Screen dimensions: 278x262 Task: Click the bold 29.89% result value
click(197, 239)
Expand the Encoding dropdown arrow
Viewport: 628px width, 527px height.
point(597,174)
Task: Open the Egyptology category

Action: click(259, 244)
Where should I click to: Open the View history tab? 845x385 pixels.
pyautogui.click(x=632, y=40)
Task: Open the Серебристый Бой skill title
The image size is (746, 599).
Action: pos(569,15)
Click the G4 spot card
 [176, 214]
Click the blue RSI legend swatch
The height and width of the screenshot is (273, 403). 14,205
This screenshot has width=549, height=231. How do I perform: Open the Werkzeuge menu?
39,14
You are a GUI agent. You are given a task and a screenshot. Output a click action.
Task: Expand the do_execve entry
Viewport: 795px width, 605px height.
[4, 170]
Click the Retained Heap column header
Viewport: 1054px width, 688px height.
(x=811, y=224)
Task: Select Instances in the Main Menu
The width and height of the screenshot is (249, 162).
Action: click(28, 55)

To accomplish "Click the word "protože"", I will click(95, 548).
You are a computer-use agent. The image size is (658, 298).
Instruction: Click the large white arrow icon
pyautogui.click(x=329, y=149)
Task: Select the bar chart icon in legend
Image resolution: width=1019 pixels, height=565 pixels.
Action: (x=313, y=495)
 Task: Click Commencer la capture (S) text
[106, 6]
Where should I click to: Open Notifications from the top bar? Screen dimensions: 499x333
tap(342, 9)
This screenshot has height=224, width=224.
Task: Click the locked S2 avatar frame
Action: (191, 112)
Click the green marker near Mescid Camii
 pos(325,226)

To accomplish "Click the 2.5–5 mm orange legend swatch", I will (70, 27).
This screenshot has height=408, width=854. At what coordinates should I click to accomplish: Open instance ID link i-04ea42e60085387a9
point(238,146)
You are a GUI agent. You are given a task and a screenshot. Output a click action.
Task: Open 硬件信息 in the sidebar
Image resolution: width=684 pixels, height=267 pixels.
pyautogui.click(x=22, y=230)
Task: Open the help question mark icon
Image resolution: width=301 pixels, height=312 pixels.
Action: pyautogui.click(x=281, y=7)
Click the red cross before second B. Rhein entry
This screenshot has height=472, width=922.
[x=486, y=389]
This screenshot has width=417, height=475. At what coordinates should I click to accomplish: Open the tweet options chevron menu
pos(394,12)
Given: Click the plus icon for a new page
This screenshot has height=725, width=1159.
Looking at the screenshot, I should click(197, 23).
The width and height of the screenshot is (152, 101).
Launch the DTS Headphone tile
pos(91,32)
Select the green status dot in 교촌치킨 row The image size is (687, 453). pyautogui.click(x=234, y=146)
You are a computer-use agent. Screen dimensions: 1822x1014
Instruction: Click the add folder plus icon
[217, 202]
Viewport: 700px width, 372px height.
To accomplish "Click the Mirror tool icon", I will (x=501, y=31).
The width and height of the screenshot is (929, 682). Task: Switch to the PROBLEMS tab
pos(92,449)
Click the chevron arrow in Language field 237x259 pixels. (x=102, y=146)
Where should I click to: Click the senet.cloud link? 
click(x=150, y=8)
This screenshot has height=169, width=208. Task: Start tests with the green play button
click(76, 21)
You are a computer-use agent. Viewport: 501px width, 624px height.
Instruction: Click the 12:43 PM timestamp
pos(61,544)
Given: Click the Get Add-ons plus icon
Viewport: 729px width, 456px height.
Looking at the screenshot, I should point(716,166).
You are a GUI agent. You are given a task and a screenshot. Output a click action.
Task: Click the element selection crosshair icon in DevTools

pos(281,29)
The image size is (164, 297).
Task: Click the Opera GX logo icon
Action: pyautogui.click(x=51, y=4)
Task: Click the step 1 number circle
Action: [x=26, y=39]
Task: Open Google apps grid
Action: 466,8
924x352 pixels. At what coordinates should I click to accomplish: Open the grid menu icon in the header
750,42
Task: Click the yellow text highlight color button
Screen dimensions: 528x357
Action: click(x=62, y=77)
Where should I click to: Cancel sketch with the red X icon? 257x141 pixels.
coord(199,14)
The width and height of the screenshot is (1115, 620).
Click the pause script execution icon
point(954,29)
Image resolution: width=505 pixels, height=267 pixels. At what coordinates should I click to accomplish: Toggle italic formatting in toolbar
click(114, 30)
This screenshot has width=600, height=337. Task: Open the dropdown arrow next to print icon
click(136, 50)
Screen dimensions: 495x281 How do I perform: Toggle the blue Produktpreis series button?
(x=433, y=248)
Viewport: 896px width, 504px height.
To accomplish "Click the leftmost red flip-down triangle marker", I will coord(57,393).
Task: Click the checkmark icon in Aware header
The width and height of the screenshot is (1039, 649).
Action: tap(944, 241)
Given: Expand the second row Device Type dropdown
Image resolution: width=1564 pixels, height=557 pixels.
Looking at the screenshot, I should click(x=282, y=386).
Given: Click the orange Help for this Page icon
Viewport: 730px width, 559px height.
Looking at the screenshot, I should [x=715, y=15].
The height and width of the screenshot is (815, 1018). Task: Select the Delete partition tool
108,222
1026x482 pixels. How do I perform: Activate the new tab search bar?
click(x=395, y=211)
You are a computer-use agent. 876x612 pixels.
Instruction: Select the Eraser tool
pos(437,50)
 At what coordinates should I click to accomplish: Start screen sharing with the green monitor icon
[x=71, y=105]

————————

**Written request**
Reproduce verbatim the data from the line containing "Task: Click Commencer la capture (S) text" through the line containing "pos(394,12)", including both of those lines.

**Answer for the task**
 Task: Click Commencer la capture (S) text
[106, 6]
Where should I click to: Open Notifications from the top bar? Screen dimensions: 499x333
tap(342, 9)
This screenshot has height=224, width=224.
Task: Click the locked S2 avatar frame
Action: (191, 112)
Click the green marker near Mescid Camii
 pos(325,226)

To accomplish "Click the 2.5–5 mm orange legend swatch", I will (70, 27).
This screenshot has height=408, width=854. At what coordinates should I click to accomplish: Open instance ID link i-04ea42e60085387a9
point(238,146)
You are a GUI agent. You are given a task and a screenshot. Output a click action.
Task: Open 硬件信息 in the sidebar
Image resolution: width=684 pixels, height=267 pixels.
pyautogui.click(x=22, y=230)
Task: Open the help question mark icon
Image resolution: width=301 pixels, height=312 pixels.
Action: pyautogui.click(x=281, y=7)
Click the red cross before second B. Rhein entry
This screenshot has height=472, width=922.
[x=486, y=389]
This screenshot has width=417, height=475. At what coordinates should I click to accomplish: Open the tweet options chevron menu
pos(394,12)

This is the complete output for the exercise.